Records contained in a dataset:
● ● ●

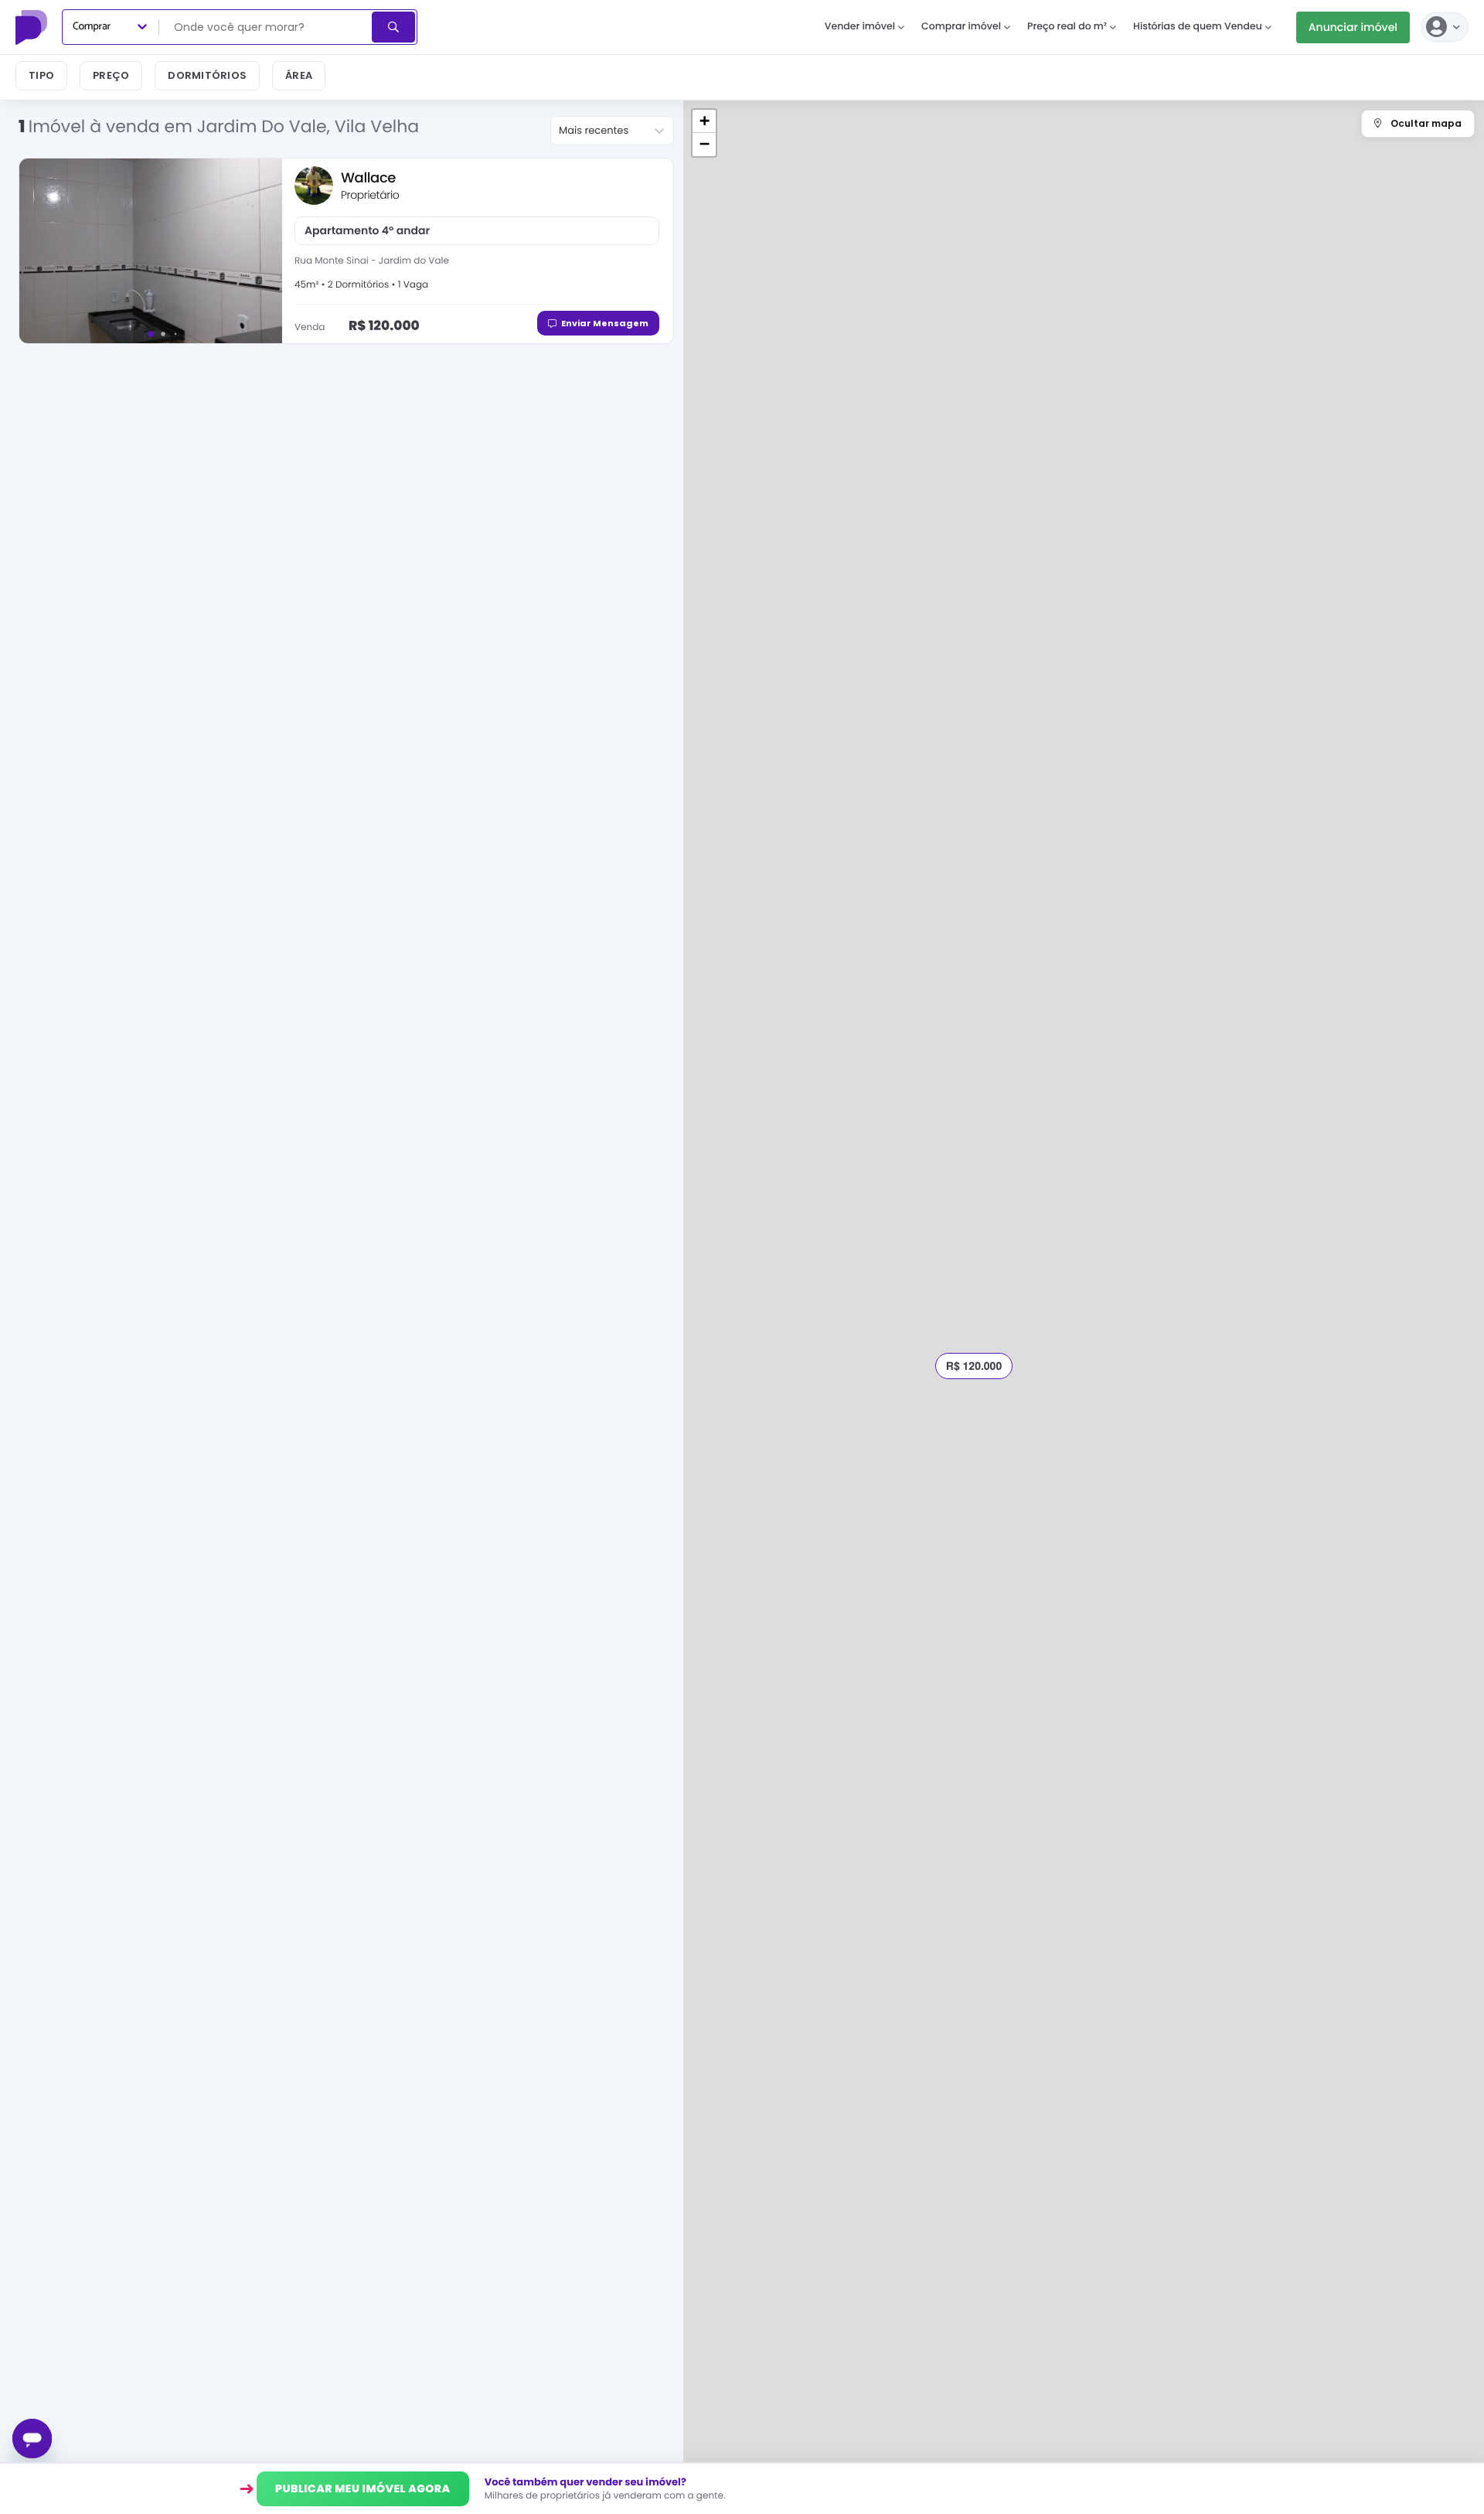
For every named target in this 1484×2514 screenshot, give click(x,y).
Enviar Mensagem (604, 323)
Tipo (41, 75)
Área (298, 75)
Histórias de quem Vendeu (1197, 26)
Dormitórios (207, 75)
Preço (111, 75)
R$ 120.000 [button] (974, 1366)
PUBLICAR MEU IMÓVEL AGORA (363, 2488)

● ● ●

All entries should be given again exactly, except that pictures are to be excluded.

For every named target in this 1484×2514 screenshot, give click(x,y).
Enviar Mensagem (604, 323)
Tipo (41, 75)
Área (298, 75)
Histórias de quem Vendeu (1197, 26)
Dormitórios (207, 75)
Preço (111, 75)
R$ 120.000 [button] (974, 1366)
PUBLICAR MEU IMÓVEL AGORA (363, 2488)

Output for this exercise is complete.